Illinois lawmakers approved $10 million in tax credits for angel investors that provide financial backing to firms in the state involved in the commercialization of new technologies. SB 2093, which takes effect on Jan. 1, will offer a 25 percent tax credit (up to $500,000) for investments made in small technology and life-science companies.

Illinois and Minnesota are also among the 38 states nationwide that provide some form of a tax credit to encourage businesses to increase their research and development activities. (Indiana, Iowa, Kansas, Michigan, North Dakota, Ohio and Wisconsin also provide these tax incentives.) Minnesota’s angel-investment bill increased the state’s R&D tax credit from 5 percent to 10 percent.

Illinois lawmakers approved legislation (SB 3655) to extend the state’s 6.5 percent R&D credit, which originally was set to expire at the end of 2009, through the end of 2010.

Another provision that would have increased the state’s investment in high-tech businesses was removed before final passage. The original legislation also would have allowed a greater portion of the state’s investment portfolio to be placed in funds that provide financial backing to technology businesses in the state. The allowable amount of investment would have increased from 1 percent to 2 percent of the state’s portfolio.

This year in Wisconsin, lawmakers considered several bills related to job creation and high-tech development.

Lawmakers in that state approved the CORE (Connecting Opportunity, Research and Entrepreneurship) Jobs Act, which creates and expands loan and grant programs for manufacturing firms, as well as tax credits for R&D and venture-capital investment.

One provision of the bill expands the reach of Accelerate Wisconsin, a program that provides tax credits for angel and venture-capital investment. The legislation, SB 409, increased the annual tax credit by $3.5 million. As a result, $8.5 million in credits will be available in 2010; after 2010, the annual amount will be $20 million.

The CORE Jobs Act also creates workforce education programs (including one that offers advanced-manufacturing training) and provides grants to rehabilitate older manufacturing facilities for green-energy production.
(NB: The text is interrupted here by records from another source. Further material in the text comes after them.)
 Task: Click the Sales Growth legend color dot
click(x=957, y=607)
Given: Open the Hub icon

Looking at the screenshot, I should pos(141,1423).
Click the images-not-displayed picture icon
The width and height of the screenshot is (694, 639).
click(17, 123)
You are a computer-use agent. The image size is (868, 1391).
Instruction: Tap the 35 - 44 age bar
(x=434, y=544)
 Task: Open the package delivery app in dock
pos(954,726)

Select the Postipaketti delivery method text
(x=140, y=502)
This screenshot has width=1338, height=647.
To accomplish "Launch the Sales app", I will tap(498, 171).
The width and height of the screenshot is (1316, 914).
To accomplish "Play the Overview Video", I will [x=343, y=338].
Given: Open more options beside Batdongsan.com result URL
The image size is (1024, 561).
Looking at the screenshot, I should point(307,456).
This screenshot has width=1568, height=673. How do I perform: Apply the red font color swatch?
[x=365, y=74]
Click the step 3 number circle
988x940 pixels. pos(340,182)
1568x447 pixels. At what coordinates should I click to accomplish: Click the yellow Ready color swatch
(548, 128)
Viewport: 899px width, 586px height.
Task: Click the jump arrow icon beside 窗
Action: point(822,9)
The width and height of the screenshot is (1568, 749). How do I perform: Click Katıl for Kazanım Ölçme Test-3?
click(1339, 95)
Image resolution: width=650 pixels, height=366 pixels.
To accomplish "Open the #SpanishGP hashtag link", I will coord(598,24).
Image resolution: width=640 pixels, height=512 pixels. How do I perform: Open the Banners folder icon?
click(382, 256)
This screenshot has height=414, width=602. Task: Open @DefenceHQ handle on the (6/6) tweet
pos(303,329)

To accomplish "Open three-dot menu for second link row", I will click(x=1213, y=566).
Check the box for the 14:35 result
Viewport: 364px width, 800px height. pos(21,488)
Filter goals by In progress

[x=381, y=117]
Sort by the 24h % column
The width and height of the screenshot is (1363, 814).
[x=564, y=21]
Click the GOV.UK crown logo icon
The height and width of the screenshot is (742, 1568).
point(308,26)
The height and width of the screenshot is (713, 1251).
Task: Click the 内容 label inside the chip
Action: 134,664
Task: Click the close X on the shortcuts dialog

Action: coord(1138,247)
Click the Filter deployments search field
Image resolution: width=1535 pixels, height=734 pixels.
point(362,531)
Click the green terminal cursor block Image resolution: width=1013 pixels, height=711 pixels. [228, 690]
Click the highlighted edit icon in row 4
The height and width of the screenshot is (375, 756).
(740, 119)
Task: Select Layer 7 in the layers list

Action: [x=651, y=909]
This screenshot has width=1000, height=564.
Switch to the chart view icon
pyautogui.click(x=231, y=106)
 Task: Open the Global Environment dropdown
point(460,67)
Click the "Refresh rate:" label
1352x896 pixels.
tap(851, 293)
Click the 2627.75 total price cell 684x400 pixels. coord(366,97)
The bill provides support for a number of initiatives at the state’s universities as well, including partnerships between businesses and state academic research institutions to commercialize new products. Under the legislation, a new technology center will be created at the University of Wisconsin-La Crosse. In addition, the act aims to promote student entrepreneurship; for example, a university system-wide business plan competition will be launched.